On March 6, US President Barack Obama imposed sanctions against Russia in response to its interference in Ukraine.
On March 7, Russian’s foreign minister Sergey Lavrov responded by saying that sanctions would “inevitably hit the US like a boomerang” – and the next day MH370 went missing.
On July 17, President Obama announced new sanctions against Russia and Vladimir Putin responded with a public statement warning that sanctions “generally have a boomerang effect”.
The next day, MH17 was shot down – and Mr Obama actually found out from Putin while on a telephone call with him.
These events bear many eerily similar features.
In his 2015 book ‘The Plane That Wasn’t There’, Mr Wise said: “Needless to say, the media never spotted a connection.

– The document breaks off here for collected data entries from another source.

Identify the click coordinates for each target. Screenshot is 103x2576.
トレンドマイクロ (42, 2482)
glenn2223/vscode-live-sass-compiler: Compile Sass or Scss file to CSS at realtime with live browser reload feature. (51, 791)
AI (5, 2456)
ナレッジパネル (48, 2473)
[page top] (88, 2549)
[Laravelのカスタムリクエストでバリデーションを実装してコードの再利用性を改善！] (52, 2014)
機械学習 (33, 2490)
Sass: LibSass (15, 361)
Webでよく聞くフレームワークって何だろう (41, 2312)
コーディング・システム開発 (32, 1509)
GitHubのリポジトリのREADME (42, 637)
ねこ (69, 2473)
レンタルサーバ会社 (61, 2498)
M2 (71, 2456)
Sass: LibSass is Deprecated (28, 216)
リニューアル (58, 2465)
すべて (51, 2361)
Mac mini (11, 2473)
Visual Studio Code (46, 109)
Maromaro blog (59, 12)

“Instead, consensus formed around the idea that the shootdown of MH17 had been the result of carelessness by inadequately trained militiamen.
“A major reason for this, I think, is that Russia had no apparent motive for shooting down MH17, just as it had no apparent motive for hijacking MH370.
“It’s dangerous, however, to theorise about what another person will or will not do based on your perception of what their best interests are.
“What seems irrational to you might seem entirely reasonable given the desires, fears, goals and perceptions that only they themselves are aware of.”
In terms of motive, he suggested that it could have been a way to simply bite back at the US for the sanctions and that MH370 was the victim of this because they had worked out a hack that only worked in very specific situations – and MH370 was the opportunity to use it.
MH17, he argued, was a “reprise”, a “calling card” that showed the US that it was the same perpetrator.
This argument only works, of course, if the US was aware that Russia was to blame for MH370.
Whilst it seems unlikely, Mr Wise did point out that the US was not in a position to be declaring war on Russia, and so there could be some motive in derailing an investigation that’s answer would give them no choice but to come into conflict with their rival.
Whether this theory is true or not, Mr Wise has pointed out more connections between these two events – at the very least, it’s a bizarre coincidence that they both took place after Mr Obama enforced sanctions on Russia that they claimed would result in a “boomerang” effect.”
There are of course dozens of other theories, none of which have been proven beyond all reasonable doubt.